■ EXERCISE INSTRUCTIONS ■
Please retype the data that follows, starting at the line containing "Where should I" and stopping after the last line.

(RECORDS SHOWN begins)

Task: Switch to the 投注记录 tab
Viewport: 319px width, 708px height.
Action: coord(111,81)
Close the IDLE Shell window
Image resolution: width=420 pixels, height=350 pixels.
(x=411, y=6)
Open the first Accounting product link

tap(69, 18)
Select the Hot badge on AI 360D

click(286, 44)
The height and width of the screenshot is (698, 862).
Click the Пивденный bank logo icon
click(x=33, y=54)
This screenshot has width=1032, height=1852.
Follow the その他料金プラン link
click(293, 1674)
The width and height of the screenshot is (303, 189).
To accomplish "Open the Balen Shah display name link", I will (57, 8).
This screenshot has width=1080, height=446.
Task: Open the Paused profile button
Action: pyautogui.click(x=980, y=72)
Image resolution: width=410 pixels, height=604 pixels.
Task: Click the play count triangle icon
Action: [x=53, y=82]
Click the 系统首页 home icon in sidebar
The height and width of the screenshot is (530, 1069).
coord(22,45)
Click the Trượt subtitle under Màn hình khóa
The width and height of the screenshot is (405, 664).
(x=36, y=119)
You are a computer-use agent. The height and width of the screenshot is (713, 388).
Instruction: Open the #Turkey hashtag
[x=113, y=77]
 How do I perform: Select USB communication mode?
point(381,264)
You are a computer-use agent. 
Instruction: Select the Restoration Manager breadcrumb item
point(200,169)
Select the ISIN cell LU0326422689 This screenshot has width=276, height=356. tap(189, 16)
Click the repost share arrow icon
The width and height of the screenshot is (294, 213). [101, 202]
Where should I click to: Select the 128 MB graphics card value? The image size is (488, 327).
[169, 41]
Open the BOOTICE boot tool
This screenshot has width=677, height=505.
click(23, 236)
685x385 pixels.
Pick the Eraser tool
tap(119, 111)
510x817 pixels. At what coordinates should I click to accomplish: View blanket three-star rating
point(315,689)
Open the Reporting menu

(RECORDS SHOWN ends)

■ REPLY TO THE EXERCISE ■
Where should I click to: Select the 128 MB graphics card value? The image size is (488, 327).
[169, 41]
Open the BOOTICE boot tool
This screenshot has width=677, height=505.
click(23, 236)
685x385 pixels.
Pick the Eraser tool
tap(119, 111)
510x817 pixels. At what coordinates should I click to accomplish: View blanket three-star rating
point(315,689)
Open the Reporting menu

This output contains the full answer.